Task ▸ Each line from the one containing "Task: Select the" through the last line of the material below is to be transcribed exactly, with nothing else included.
▬▬▬▬▬▬▬▬▬▬
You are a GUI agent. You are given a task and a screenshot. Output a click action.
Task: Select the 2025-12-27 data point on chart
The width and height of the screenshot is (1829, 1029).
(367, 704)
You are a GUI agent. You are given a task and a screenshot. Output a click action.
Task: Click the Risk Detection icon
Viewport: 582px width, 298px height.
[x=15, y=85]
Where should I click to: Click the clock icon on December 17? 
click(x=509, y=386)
▬▬▬▬▬▬▬▬▬▬
Exercise result ▸
Task: Select the 2025-12-27 data point on chart
The width and height of the screenshot is (1829, 1029).
(367, 704)
You are a GUI agent. You are given a task and a screenshot. Output a click action.
Task: Click the Risk Detection icon
Viewport: 582px width, 298px height.
[x=15, y=85]
Where should I click to: Click the clock icon on December 17? 
click(x=509, y=386)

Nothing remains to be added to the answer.